* What is required
Rewrite the records starting at the line containing "Task: Select the 28% cell in 河北承德 column" and ending at the end of the records, renaming "plus icon" to "add button" and keeping everything else unchanged. Leave the pictures out of your answer.

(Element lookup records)
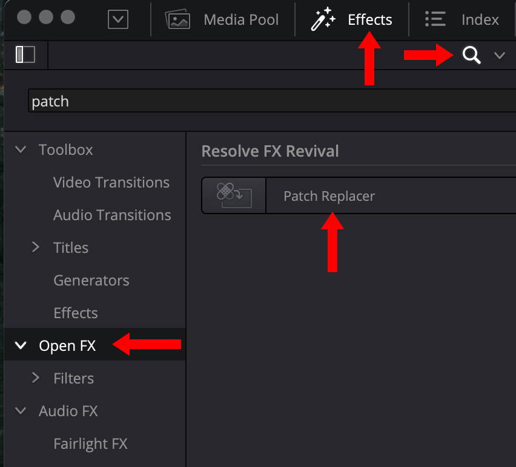Collapse the Audio FX section
The image size is (516, 467).
click(x=21, y=411)
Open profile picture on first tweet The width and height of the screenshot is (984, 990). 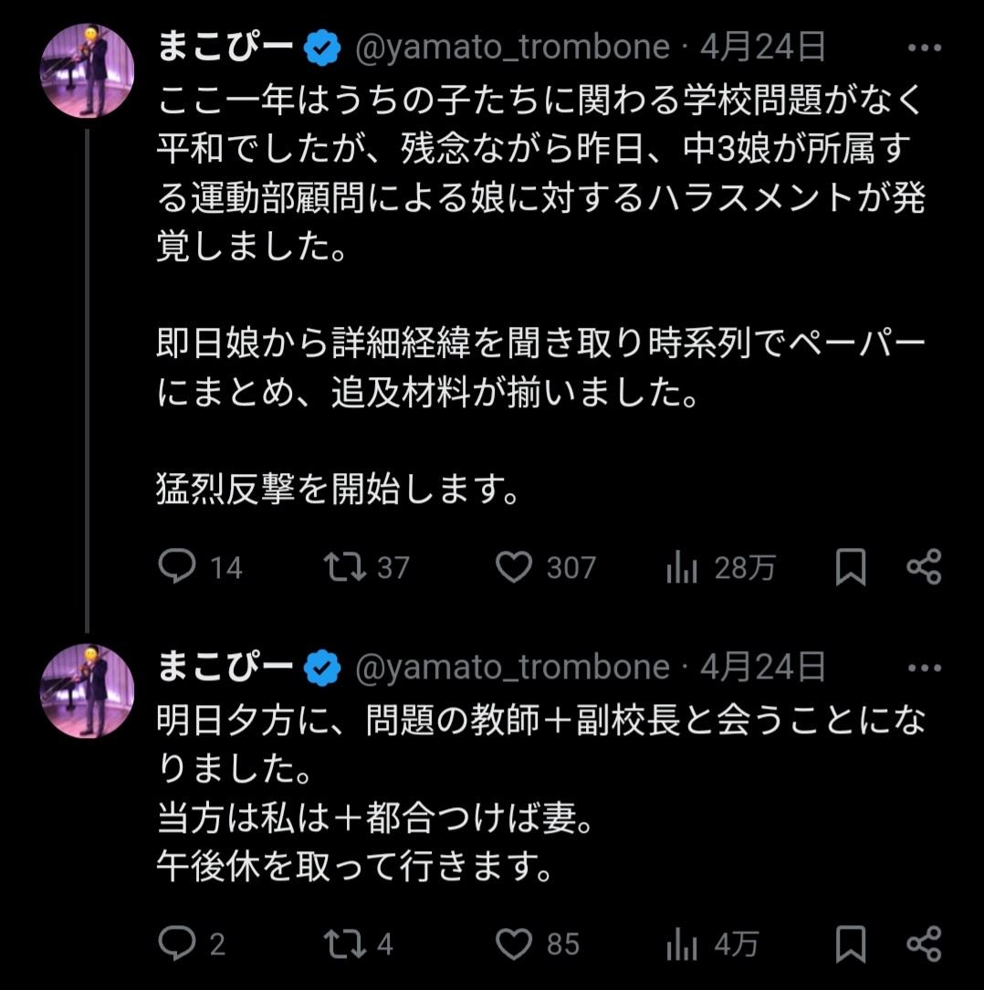click(88, 71)
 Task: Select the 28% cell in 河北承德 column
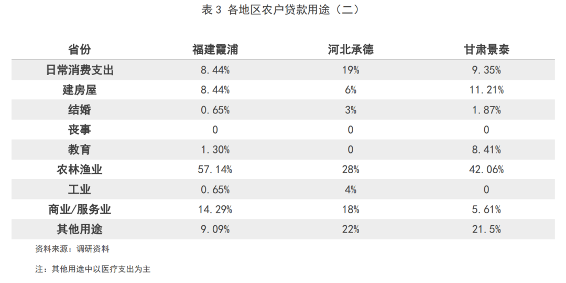[351, 169]
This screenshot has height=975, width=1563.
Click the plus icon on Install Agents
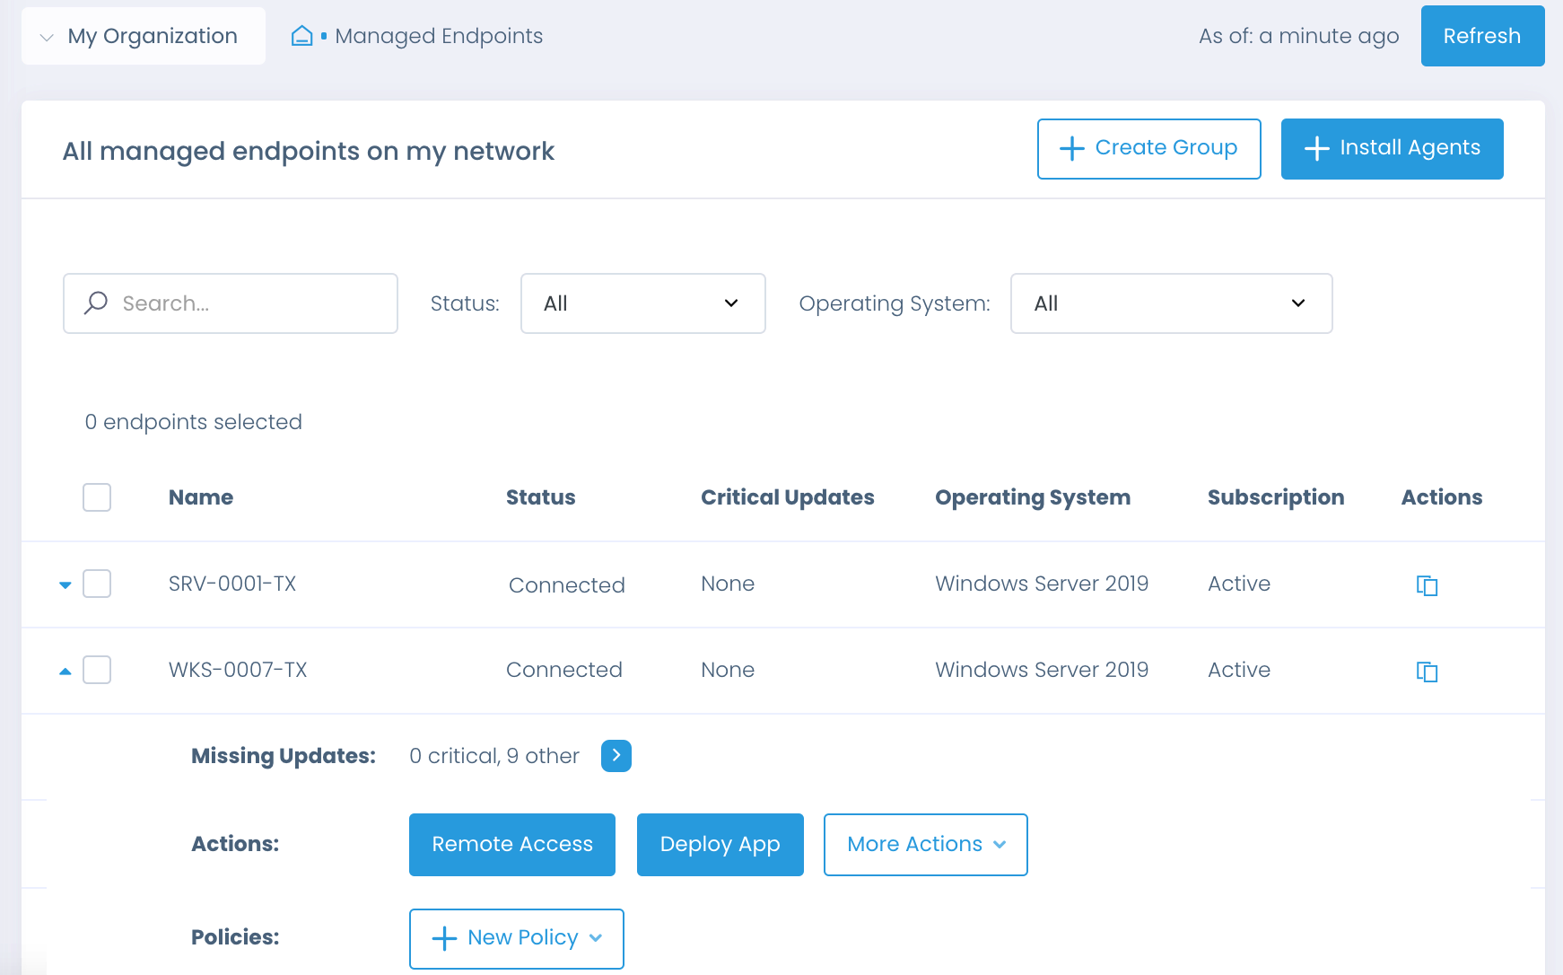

* Solution to the exercise
 Task: Select the 28% cell in 河北承德 column
[351, 169]
This screenshot has height=975, width=1563.
Click the add button on Install Agents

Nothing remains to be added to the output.